■ EXERCISE AIM
Would you count the lines in the entries below that contain "options"? Reply with the number only.

■ EXERCISE INPUT
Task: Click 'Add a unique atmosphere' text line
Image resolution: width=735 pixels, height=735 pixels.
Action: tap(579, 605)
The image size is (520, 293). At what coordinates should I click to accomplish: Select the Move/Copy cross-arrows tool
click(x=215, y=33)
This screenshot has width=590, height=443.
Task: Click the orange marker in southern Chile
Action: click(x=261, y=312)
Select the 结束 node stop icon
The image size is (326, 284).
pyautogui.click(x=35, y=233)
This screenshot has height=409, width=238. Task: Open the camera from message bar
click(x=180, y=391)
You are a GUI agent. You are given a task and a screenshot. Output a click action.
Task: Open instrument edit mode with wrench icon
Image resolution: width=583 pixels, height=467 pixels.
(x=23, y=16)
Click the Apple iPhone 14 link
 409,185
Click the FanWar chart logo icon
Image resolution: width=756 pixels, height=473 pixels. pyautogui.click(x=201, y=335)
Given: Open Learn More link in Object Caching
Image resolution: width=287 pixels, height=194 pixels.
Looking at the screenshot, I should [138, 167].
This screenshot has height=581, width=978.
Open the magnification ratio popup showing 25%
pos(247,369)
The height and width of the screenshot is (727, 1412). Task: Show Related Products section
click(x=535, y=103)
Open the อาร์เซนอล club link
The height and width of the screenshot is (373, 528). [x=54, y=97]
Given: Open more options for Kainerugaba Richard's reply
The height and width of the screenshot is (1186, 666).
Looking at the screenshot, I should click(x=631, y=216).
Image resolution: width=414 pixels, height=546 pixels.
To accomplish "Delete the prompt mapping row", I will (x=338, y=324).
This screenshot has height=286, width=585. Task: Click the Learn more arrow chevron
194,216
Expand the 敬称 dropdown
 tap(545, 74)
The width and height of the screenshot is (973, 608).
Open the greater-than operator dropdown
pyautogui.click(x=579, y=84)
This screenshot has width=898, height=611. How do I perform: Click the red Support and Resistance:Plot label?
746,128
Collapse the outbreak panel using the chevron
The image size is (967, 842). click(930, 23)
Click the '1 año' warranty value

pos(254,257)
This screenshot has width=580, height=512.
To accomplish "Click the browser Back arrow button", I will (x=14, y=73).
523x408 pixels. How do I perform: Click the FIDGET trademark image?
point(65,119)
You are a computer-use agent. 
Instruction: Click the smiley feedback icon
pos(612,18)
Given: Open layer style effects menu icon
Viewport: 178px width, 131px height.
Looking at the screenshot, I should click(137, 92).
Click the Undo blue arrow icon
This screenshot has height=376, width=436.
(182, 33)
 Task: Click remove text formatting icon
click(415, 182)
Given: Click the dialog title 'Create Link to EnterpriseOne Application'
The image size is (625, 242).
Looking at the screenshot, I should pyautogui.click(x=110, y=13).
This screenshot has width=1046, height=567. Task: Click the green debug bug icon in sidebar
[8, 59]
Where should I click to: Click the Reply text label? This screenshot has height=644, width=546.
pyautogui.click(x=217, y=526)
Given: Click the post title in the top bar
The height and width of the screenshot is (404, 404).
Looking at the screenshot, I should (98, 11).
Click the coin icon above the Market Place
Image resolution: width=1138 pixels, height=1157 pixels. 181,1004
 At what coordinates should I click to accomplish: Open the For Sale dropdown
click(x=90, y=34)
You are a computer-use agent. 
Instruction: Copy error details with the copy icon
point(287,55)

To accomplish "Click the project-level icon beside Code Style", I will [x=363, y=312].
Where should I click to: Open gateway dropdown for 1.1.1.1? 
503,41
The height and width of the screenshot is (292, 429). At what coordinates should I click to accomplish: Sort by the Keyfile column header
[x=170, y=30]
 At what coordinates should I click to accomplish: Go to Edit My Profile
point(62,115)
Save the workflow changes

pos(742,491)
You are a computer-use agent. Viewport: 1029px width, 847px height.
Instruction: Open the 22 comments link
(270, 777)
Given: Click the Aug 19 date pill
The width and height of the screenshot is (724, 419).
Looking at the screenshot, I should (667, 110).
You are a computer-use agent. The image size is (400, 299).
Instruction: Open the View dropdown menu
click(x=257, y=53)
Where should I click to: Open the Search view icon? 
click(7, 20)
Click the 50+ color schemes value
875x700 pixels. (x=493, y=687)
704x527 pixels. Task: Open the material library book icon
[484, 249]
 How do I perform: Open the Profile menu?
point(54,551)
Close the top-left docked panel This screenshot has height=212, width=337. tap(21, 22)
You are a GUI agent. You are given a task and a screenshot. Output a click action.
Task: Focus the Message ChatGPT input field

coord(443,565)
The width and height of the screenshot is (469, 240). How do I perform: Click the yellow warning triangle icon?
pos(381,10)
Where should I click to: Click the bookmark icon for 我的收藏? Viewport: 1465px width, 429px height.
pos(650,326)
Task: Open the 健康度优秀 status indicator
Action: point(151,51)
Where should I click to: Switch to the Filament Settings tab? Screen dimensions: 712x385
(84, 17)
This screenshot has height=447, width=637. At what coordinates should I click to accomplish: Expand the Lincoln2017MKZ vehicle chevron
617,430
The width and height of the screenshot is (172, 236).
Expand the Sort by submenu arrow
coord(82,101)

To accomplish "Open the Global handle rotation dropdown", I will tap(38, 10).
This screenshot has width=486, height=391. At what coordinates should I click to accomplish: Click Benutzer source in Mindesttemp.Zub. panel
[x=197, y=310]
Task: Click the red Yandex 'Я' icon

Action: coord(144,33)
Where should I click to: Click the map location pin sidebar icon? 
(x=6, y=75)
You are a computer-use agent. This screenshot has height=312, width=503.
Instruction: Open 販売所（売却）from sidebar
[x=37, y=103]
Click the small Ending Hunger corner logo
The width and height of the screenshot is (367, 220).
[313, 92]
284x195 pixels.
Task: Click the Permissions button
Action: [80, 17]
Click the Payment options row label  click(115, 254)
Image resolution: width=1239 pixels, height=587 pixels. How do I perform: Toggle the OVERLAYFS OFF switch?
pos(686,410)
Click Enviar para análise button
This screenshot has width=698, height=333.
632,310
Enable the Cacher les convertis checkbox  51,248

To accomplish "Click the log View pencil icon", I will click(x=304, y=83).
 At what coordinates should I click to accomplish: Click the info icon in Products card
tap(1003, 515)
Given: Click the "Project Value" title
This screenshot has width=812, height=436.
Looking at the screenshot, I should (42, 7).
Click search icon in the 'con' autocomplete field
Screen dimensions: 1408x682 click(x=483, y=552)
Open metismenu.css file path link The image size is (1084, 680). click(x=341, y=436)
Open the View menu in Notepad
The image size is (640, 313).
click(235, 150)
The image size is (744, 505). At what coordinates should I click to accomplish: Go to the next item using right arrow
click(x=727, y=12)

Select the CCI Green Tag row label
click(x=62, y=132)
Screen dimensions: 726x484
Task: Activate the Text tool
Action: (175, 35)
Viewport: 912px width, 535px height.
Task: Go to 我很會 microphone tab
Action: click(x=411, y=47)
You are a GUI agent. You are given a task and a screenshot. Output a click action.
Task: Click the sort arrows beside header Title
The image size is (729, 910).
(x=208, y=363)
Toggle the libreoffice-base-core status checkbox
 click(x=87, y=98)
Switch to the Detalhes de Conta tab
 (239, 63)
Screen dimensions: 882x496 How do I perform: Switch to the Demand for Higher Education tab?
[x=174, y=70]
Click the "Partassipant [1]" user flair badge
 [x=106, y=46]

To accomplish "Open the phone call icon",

■ WORKED SOLUTION
2